« Por favor, haussez les taux d’intérêt! » – 1er trimestre 2018
Je me rends compte que de plus en plus, je souhaite voir les titres à revenu fixe qui composent notre portefeuille de fonds de revenu et de croissance perdre de la valeur (je vous entends soupirer d’ici). Je vous jure que c’est vrai! J’y ai même pensé en rêvassant récemment sur une plage du Mexique : j’espérais revenir au bureau et constater la chute du prix des obligations que nous détenons.
Cette drôle de fantaisie est-elle dépourvue de logique? Non, il faut seulement voir comment fonctionnent les placements dans des obligations.
Les petits caractères des coupons
Une obligation représente la dette de son émetteur, qui est habituellement un État ou une entreprise. Autrement dit, cela signifie qu’à certaines dates, nous recevons, à titre de détenteurs d’obligations, de l’intérêt en fonction du taux d’intérêt nominal fixe de l’obligation. Lorsque celle-ci arrive à échéance, nous récupérons le montant investi au départ.
Les coupons et les dates d’échéance font que les obligations constituent des investissements intéressants, car nous pouvons prévoir quand nous obtiendrons un rendement. Lorsque nous achetons une obligation, nous savons exactement à quelle date nous serons remboursés. De plus, nous tentons de tirer profit des coupons et des dates d’échéance en obtenant un taux d’intérêt élevé (plus facile à dire qu’à faire) et en investissant dans des obligations dont la date d’échéance est rapprochée. Alors, pourquoi souhaiter la baisse de nos obligations? Paradoxalement, c’est pour générer de meilleurs rendements à long terme pour nos investisseurs.

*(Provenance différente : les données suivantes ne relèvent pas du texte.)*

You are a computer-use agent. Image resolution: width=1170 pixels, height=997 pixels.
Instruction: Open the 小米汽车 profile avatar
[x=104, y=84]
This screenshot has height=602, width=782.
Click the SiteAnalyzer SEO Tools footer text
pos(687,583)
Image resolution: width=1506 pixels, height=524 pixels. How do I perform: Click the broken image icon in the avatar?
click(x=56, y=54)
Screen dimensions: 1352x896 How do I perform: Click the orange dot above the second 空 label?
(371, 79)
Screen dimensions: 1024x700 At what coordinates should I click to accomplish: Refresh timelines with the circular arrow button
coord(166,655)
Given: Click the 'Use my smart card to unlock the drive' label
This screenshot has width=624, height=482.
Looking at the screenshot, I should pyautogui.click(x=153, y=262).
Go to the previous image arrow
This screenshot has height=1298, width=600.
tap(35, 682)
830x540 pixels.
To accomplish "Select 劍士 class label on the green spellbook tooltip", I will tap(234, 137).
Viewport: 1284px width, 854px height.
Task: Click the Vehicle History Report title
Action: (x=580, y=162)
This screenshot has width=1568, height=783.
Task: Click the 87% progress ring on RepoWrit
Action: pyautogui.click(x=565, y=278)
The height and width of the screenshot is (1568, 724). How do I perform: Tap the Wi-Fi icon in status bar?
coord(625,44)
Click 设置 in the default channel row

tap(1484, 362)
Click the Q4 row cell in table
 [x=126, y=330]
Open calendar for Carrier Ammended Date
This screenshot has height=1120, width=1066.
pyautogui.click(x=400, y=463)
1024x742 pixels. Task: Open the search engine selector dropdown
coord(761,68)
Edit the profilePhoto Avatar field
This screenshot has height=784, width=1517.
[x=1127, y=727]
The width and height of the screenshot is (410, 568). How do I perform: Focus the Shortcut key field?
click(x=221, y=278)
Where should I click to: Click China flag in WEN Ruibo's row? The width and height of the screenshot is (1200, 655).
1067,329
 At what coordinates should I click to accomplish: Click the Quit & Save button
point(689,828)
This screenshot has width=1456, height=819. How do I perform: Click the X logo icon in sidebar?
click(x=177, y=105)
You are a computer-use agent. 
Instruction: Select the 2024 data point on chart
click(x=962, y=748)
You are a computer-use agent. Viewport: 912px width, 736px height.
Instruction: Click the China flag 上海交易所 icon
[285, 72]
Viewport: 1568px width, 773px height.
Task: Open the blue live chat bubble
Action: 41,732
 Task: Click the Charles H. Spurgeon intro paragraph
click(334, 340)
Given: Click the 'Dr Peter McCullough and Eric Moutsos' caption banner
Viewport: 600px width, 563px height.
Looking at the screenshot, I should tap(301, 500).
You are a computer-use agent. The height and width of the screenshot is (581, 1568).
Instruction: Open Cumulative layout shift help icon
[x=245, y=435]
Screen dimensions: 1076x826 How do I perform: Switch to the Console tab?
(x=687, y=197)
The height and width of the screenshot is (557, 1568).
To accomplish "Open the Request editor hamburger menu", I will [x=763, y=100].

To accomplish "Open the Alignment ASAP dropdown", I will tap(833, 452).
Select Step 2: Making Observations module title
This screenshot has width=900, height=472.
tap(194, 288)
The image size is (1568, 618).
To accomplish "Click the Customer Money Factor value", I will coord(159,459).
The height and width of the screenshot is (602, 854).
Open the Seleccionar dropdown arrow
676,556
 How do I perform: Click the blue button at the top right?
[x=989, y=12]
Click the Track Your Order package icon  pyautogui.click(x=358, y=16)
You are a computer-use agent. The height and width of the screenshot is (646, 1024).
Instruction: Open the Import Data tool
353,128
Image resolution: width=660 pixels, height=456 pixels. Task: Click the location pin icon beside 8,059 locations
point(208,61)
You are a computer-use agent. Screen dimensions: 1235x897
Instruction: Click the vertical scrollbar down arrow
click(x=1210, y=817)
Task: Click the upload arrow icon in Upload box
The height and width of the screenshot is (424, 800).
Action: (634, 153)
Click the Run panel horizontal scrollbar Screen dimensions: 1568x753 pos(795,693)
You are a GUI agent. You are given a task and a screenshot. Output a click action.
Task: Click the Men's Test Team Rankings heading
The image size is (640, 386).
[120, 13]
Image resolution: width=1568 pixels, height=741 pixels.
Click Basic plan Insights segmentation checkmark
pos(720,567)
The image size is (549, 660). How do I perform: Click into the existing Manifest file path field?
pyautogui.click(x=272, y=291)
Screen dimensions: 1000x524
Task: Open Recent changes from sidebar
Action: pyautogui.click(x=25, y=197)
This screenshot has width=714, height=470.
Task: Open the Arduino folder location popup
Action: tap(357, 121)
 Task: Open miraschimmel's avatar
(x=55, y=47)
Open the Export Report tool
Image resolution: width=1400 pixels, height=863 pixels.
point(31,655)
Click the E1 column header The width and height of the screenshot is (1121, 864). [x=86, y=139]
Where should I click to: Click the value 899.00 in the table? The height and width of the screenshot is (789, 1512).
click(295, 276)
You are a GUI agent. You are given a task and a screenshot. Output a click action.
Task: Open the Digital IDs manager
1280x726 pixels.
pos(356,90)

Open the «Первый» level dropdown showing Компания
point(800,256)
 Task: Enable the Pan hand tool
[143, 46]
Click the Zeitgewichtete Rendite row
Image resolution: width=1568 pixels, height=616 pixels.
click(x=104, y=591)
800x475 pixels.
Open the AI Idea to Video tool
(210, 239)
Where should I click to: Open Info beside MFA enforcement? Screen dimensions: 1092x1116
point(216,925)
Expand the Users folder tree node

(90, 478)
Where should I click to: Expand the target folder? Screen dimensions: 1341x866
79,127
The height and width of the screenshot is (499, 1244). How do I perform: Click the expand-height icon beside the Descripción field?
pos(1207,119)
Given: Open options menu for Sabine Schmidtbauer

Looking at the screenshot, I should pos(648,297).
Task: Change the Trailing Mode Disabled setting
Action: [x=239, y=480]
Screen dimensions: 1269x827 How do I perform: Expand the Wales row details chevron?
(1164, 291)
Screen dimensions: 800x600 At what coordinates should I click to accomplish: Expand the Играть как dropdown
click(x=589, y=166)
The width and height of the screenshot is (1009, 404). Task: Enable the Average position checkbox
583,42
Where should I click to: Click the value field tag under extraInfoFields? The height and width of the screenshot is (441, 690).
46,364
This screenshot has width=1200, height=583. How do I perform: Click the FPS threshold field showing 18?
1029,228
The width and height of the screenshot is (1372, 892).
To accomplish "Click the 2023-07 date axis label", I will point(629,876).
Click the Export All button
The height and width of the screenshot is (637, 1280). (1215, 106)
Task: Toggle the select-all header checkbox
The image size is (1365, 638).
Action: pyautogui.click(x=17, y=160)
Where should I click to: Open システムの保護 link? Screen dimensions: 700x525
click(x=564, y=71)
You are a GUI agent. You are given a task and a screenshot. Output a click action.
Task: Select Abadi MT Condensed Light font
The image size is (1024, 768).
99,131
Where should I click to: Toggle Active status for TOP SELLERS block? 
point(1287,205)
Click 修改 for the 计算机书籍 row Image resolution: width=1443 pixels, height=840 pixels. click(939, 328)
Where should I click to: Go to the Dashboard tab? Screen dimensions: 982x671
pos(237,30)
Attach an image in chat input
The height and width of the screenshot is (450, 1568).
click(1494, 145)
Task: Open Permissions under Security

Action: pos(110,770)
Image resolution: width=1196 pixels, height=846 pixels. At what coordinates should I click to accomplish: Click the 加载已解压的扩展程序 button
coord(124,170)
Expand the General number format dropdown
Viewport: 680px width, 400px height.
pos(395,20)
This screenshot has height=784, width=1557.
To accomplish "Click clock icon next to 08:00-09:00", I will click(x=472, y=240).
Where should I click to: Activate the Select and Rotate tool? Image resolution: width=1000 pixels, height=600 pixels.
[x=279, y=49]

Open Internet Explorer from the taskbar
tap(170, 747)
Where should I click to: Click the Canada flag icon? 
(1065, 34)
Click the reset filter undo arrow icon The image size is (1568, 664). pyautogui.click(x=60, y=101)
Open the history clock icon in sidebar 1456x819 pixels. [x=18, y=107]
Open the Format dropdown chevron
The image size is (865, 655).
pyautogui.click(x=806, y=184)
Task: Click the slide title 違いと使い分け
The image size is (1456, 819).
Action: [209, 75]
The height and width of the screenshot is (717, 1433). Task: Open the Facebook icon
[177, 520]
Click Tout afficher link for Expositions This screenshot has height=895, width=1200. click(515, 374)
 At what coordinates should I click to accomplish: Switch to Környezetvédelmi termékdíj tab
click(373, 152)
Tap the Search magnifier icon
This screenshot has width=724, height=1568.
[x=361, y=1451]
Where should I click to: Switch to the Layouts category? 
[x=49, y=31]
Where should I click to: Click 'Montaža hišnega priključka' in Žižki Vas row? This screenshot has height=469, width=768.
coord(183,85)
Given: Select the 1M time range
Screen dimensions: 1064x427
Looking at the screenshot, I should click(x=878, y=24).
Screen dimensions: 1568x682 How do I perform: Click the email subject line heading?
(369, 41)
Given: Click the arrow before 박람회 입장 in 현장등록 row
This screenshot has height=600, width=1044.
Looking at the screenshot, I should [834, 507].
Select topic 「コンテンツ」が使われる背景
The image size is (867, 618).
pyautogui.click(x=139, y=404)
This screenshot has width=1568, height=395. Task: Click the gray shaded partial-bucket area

Initiation au jargon des obligations
Taux d’intérêt nominal : pour l’émetteur d’une obligation, taux annuel fixe (en pourcentage) qui détermine le paiement des intérêts relativement au « prêt » obtenu.
Échéance : la date à laquelle le montant intégral, ou le montant du « prêt », est remboursé.
Rendement à l’échéance : estimation du rendement d’une obligation si elle est détenue jusqu’à l’échéance.
Gardez l’œil sur vos affaires et un œil de lynx sur les dates d’échéance
Je vous soumets quelques chiffres. Au début de l’année, le rendement des titres à revenu fixe du Portefeuille canadien de fonds de revenu et de croissance EdgePoint se chiffrait à 3,8 %. Si l’on présume que notre rendement correspond au montant du coupon en moyenne (une règle générale qui ne s’applique pas toujours), alors tout investissement de 100 000 $ rapporte des intérêts de 3 800 $, ce qui n’est pas rien. Mais ce n’est pas tout!
Comme nous avons tendance, contrairement à nos pairs, à souscrire des obligations dont l’échéance est très rapprochée, environ le quart des titres de nos portefeuilles viennent à échéance au cours des 12 prochains mois. Sur un montant de 100 000 $, cela se traduit par une somme additionnelle de 25 000 $ à investir. Si l’on ajoute ce montant aux 3 800 $ d’intérêts susmentionnés, nous obtenons la somme non négligeable de 28 800 $. Et pour que votre placement rapporte, cette coquette somme doit être réinvestie entièrement!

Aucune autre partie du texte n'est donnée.